Molecules That Have Been Detected
In 1963, the hydroxyl radical, OH, was detected in interstellar space. Because OH is a billion times less abundant than H atoms, many astronomers felt that no molecule containing more than two atoms would be detected. However, in 1968 H2O and ammonia, NH3, were observed, and soon thereafter formaldehyde, H2CO. As of 1997, 110 interstellar molecules had been detected. Many of these molecules are quite stable and are chemicals that you are probably familiar with - some of these are listed below.
Interstellar Molecules That Are Also Commonly Found on Earth |
|||
Formula |
Name |
Formula |
Name |
H2 |
hydrogen |
HCl |
hydrogen chloride |
CO |
carbon monoxide |
NO |
nitric oxide |
H2O |
water |
H2S |
hydrogen sulfide |
HCN |
hydrogen cyanide |
SO2 |
sulfur dioxide |
OCS |
carbonyl sulfide |
NH3 |
ammonia |
H2CO |
formaldehyde |
C2H2 |
acetylene |
HCOOH |
formic acid |
CH3OH |
methanol |
CH3CHO |
acetaldehyde |
CH3 NH2 |
methylamine |
CH3CH2OH |
ethanol |
(CH3)2O |
dimethyl ether |
(CH3)2CO |
acetone |
NH2CH2COOH |
glycine |
Recently, an emission feature attributed to glycine has been found. Glycine is a simple amino acid, and amino acids are the building blocks of proteins, so this discovery shows that molecules important to life can be formed in the interstellar medium, under very harsh conditions.
Because gas densities in interstellar molecular clouds are much, much lower than those on Earth, many of the interstellar molecules are very reactive and are not commonly found on Earth. Some of these molecules are listed below.
Interstellar Molecules That Are Not Commonly Found on Earth (These molecules are quite reactive and many are ions or free radicals) |
|||
Formula |
Name |
Formula |
Name |
CO+ |
carbon monoxide ion |
CH+ |
methylidyne ion |
H3+ |
protonated hydrogen |
N2H+ |
protonated nitrogen |
HCO+ |
formyl ion |
H3O+ |
hydronium ion |
OH |
hydroxyl radical |
CN |
cyanide radical |
HCO |
formyl radical |
HNC |
hydrogen isocyanide |
CH2CO |
ketene |
CH2CN |
cyanomethyl radical |
HC3N |
- |
C2H |
- |
HC5N |
- |
C3H |
- |
HC7N |
- |
C4H |
- |
HC9N |
- |
C5H |
- |
HC11N |
- |
C6H |
- |
These molecules fall into two broad categories: ions and unsaturated molecules. Ions are responsible for most of the chemistry that occurs in molecular clouds (this will be discussed in the next section), but most ions that have been observed are fairly simple. Of these, H3+ is relatively abundant and its reactions are especially important in producing many of the larger molecules.

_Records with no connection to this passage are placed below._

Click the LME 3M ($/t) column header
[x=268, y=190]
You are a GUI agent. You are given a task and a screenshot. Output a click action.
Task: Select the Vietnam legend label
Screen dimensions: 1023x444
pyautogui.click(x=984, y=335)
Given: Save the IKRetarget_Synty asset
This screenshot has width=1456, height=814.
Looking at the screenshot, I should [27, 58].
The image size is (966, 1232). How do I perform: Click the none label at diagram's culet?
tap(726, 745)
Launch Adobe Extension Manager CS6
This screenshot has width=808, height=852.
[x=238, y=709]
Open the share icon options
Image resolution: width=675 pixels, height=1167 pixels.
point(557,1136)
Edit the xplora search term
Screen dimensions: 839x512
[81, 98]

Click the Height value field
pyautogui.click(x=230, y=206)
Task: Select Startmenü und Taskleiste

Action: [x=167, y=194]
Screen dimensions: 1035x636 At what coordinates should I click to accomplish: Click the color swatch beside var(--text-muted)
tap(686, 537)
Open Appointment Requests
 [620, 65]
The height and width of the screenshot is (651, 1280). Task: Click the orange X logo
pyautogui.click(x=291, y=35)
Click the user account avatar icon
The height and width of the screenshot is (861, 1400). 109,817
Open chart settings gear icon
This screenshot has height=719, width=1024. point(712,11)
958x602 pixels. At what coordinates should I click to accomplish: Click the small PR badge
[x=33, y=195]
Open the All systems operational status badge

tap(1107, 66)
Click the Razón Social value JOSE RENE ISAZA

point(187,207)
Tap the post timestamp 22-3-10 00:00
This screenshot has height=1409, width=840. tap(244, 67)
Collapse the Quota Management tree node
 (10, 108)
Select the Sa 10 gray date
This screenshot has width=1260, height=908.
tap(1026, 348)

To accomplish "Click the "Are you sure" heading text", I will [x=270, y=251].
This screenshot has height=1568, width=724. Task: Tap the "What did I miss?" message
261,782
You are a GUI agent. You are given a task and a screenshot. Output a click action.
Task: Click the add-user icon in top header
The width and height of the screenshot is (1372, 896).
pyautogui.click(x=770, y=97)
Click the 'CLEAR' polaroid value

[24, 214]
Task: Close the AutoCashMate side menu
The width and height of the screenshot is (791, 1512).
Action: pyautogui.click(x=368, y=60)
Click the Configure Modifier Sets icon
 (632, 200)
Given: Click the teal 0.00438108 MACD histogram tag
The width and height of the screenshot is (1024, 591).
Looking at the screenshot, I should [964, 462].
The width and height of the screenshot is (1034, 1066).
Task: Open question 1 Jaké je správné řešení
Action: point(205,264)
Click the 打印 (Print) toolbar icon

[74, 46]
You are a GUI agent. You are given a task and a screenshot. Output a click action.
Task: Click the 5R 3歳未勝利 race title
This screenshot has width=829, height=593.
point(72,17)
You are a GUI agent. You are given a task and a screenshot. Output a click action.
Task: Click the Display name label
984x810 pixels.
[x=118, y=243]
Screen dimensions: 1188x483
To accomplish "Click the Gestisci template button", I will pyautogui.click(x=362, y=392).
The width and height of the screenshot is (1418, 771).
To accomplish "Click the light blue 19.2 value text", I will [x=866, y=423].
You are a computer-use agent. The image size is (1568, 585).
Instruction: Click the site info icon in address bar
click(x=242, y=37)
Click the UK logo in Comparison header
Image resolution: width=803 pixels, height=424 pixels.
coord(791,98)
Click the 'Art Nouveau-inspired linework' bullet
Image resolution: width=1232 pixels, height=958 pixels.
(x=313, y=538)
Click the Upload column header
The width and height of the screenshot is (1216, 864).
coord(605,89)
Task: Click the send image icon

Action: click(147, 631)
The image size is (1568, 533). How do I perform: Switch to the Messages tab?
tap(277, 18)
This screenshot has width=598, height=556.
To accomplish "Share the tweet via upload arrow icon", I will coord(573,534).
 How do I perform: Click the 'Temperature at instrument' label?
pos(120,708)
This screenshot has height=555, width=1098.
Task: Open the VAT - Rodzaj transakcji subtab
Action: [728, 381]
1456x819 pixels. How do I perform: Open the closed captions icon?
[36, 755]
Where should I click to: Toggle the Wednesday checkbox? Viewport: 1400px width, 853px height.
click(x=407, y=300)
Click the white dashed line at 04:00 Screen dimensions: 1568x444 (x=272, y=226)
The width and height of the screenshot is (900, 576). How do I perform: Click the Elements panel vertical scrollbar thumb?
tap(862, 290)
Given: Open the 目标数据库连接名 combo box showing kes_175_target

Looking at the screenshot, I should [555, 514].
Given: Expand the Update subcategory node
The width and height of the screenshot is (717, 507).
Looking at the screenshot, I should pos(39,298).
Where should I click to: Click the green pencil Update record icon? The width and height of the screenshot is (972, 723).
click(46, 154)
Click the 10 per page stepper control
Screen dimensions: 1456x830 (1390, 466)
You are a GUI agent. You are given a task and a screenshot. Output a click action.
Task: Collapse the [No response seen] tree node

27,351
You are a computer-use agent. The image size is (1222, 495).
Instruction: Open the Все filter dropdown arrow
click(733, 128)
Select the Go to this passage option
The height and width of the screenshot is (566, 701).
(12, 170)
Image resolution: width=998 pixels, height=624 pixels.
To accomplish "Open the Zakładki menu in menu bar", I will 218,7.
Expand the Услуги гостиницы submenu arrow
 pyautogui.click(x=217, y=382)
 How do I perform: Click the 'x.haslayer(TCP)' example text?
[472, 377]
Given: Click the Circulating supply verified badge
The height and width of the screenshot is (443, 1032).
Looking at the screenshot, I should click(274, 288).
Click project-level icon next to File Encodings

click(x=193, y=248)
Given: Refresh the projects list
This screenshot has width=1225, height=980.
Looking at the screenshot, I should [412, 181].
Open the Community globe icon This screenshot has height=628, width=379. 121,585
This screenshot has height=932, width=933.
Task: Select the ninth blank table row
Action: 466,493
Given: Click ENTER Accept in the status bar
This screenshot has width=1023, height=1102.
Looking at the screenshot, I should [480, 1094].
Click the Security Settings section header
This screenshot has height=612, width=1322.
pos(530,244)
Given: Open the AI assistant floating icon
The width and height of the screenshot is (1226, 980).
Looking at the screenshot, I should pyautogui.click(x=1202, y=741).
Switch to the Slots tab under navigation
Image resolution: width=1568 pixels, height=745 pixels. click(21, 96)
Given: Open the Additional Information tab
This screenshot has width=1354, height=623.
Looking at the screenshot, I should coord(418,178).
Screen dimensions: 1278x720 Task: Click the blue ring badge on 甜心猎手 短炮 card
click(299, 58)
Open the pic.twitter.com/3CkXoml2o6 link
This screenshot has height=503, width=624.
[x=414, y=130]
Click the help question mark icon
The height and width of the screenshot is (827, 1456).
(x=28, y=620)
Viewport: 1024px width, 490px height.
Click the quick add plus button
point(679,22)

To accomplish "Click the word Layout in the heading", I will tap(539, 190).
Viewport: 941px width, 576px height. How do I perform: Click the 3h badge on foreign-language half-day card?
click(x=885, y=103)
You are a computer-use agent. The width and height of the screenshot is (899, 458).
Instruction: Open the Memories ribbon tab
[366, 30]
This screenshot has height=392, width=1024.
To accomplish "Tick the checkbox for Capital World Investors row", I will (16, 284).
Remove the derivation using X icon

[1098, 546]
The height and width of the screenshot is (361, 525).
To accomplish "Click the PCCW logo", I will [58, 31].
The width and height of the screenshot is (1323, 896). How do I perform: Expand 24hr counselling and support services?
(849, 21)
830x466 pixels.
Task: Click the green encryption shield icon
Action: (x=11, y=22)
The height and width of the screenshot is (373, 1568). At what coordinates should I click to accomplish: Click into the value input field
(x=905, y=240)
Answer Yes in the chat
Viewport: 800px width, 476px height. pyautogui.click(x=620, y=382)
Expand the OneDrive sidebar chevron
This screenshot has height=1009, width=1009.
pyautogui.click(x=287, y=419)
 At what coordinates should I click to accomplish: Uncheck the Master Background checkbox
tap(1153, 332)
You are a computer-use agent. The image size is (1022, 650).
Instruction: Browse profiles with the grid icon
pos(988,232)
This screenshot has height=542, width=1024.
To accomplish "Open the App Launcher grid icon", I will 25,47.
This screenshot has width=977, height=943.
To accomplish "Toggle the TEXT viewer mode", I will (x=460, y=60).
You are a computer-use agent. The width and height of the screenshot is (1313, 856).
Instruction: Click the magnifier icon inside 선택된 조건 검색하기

Unsaturated molecules lack one or more hydrogen atoms. These molecules are free radicals (they contain an odd number of electrons), such as OH, or they contain double- or triple-bonds, such as ketene, H2C=C=O. The largest interstellar molecules are the cyano-poly-ynes. This family of molecules has the general formula HCnN, where n is odd. The molecules are linear and contain alternating single and triple bonds. HC3N is the largest cyano-poly-yne that is relatively stable; the larger molecules are extremely reactive.
Although the emission lines of several of these molecules were observed by radiotelescopes, for years it was not known which molecules were responsible for the observed lines. Once these molecules were synthesized and their radiofrequency spectra measured in the laboratory they were found to be responsible for some of the unidentified lines. However, many radiofrequency lines from molecular clouds have yet to be identified - presumably they are due to molecules whose radiofrequency spectra have not yet been measured in the laboratory.